=== Section Start ===

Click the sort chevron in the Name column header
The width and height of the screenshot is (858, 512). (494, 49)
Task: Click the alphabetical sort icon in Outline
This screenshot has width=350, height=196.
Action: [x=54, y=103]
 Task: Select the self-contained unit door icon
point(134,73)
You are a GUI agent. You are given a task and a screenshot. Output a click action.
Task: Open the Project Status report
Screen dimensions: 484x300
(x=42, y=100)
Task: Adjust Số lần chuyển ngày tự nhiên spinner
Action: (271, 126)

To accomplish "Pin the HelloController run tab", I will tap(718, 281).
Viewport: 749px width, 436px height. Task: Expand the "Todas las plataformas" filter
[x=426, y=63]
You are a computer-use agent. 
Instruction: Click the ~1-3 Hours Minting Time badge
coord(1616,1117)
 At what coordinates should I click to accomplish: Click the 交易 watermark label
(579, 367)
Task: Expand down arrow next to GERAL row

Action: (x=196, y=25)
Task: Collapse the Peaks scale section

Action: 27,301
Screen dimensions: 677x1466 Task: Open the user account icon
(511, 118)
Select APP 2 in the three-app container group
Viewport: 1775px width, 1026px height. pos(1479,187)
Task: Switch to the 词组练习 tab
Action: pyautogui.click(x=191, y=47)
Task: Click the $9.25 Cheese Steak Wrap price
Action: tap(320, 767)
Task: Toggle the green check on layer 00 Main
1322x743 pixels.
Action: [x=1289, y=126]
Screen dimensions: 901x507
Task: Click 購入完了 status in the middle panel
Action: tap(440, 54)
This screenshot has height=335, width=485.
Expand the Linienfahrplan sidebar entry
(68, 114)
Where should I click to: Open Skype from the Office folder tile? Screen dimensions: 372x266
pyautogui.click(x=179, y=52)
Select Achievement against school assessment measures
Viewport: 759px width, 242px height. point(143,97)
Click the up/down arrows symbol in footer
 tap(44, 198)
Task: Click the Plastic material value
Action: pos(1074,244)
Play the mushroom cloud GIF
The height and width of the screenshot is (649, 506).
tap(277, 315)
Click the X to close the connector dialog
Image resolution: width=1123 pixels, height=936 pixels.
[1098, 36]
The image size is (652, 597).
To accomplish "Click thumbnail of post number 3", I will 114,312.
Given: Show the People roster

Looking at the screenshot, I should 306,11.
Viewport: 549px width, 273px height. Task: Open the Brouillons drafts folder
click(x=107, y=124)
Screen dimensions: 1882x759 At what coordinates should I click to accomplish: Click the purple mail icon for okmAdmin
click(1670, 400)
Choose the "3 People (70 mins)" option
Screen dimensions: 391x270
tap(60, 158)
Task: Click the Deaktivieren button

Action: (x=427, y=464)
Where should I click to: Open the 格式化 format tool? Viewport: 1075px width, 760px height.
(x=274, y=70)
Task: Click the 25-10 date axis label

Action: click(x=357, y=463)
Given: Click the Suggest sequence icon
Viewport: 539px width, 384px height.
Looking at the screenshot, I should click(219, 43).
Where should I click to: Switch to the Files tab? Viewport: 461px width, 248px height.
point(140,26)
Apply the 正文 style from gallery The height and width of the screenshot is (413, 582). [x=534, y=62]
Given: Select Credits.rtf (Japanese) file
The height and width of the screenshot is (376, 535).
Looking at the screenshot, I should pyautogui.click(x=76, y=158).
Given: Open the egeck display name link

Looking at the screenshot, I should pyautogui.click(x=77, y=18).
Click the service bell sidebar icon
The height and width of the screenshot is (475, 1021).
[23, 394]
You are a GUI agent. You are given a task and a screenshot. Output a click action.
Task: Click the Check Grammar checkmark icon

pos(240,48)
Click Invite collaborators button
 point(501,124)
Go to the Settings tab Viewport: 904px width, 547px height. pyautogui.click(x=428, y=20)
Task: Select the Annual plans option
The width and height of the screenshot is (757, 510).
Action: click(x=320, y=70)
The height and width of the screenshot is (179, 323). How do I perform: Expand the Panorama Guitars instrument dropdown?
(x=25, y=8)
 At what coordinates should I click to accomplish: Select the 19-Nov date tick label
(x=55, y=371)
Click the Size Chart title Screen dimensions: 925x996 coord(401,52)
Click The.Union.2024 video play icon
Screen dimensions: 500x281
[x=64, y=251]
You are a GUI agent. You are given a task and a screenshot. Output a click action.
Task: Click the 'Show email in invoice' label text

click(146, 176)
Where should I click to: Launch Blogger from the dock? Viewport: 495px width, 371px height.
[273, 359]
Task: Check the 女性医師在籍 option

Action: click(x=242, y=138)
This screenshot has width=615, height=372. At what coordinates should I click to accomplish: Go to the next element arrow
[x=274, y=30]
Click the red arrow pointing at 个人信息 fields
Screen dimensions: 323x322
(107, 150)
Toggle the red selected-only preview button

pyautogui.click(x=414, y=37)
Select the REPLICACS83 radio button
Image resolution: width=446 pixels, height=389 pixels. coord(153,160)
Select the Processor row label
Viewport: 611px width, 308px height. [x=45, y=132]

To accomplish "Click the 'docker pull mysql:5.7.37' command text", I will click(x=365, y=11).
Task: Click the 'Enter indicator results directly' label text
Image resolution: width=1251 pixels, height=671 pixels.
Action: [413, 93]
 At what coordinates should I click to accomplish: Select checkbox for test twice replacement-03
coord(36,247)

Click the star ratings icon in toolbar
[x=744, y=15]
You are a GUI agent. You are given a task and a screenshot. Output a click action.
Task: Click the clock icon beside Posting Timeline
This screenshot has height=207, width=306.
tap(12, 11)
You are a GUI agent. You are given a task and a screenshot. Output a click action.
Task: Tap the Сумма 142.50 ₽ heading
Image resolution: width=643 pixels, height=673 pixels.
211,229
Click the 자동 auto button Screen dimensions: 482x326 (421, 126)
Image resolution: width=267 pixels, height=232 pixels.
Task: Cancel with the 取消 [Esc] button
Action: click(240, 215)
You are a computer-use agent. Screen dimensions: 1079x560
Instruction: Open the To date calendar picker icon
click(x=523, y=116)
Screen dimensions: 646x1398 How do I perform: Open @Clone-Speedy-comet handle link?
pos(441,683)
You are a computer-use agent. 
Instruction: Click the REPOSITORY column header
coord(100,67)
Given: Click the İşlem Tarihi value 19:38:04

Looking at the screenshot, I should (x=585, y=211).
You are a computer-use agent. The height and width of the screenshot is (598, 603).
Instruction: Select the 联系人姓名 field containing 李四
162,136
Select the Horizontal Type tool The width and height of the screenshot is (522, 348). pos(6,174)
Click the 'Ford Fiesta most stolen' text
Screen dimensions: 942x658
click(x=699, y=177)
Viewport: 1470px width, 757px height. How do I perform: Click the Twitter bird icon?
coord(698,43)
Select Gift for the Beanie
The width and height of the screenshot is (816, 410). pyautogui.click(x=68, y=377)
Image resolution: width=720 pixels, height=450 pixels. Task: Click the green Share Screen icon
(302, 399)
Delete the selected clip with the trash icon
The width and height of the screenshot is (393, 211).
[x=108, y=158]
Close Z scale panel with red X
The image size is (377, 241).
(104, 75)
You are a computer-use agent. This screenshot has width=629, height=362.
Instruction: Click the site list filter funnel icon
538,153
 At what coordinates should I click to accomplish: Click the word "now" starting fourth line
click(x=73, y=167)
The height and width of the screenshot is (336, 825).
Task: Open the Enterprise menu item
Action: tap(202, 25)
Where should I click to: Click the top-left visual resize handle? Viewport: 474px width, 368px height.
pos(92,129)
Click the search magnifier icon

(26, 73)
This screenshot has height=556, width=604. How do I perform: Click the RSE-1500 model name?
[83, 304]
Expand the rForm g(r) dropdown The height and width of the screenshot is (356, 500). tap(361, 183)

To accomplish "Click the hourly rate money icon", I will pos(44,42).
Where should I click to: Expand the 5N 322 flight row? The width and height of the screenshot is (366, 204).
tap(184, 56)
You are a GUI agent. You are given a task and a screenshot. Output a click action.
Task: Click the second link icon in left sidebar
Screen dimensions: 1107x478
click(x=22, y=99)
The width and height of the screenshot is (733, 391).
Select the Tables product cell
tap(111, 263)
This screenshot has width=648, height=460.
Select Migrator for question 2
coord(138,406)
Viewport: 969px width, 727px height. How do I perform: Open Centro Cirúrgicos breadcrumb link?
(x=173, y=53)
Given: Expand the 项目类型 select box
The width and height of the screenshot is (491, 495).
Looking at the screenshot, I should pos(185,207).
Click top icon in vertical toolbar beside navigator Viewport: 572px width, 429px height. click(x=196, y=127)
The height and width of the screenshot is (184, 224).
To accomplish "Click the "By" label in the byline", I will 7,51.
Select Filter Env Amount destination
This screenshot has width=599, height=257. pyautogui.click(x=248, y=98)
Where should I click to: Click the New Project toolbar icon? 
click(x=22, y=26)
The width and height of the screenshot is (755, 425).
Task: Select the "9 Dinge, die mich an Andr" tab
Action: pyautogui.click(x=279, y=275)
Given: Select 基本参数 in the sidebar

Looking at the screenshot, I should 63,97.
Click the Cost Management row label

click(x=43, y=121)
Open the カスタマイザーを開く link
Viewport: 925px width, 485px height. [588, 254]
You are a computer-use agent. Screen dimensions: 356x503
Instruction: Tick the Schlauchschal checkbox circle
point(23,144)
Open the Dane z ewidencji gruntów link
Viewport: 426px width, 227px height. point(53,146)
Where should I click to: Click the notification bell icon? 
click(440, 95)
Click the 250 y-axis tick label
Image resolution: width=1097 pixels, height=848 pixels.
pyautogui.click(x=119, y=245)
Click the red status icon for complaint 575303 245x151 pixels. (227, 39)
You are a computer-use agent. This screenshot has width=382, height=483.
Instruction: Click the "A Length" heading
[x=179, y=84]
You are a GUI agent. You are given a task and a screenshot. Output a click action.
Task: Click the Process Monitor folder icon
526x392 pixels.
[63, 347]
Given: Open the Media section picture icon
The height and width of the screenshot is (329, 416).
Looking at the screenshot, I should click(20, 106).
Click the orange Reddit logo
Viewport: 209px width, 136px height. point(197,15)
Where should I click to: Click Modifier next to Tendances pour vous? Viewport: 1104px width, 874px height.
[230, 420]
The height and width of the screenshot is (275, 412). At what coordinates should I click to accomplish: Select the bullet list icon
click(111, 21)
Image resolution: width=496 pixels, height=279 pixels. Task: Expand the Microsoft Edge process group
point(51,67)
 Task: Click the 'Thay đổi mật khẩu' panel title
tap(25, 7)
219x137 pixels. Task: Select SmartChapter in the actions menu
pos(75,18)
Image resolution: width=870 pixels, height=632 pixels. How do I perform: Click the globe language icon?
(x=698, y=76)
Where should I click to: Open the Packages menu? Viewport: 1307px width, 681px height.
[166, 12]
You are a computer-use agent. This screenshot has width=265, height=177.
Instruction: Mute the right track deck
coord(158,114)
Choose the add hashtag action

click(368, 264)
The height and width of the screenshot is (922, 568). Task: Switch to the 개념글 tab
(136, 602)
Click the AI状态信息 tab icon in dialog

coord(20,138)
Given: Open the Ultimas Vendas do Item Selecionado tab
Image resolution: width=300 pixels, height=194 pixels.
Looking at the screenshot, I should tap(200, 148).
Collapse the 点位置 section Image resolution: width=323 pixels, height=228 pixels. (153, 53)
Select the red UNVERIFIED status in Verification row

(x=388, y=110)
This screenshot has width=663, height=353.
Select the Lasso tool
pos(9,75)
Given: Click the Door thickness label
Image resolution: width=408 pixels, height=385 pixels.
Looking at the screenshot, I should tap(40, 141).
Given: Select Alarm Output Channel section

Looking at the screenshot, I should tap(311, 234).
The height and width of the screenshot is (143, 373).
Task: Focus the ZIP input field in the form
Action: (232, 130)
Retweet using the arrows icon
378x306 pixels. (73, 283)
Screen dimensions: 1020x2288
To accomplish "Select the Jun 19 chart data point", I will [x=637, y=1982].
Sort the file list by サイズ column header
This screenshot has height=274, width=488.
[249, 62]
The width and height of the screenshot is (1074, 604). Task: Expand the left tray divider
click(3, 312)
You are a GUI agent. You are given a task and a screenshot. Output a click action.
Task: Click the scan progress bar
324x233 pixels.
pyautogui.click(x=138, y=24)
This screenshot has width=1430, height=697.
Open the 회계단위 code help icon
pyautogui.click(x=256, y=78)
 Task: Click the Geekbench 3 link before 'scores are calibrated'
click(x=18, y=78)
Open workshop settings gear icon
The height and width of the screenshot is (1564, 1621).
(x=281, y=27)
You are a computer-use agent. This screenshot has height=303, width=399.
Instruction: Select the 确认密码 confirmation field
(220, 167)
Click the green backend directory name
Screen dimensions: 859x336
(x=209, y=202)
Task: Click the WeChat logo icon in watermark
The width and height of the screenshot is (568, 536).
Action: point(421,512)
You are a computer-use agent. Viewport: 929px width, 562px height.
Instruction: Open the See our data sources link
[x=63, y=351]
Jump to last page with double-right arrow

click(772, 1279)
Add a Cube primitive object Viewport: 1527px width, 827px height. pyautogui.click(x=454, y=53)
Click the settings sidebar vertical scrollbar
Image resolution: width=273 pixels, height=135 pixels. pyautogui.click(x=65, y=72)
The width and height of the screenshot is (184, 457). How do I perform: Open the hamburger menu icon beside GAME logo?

=== Section End ===

# Your assignment
A lone number is the expected answer: the count of lines in these entries holding the string "beside".

# Task solution
3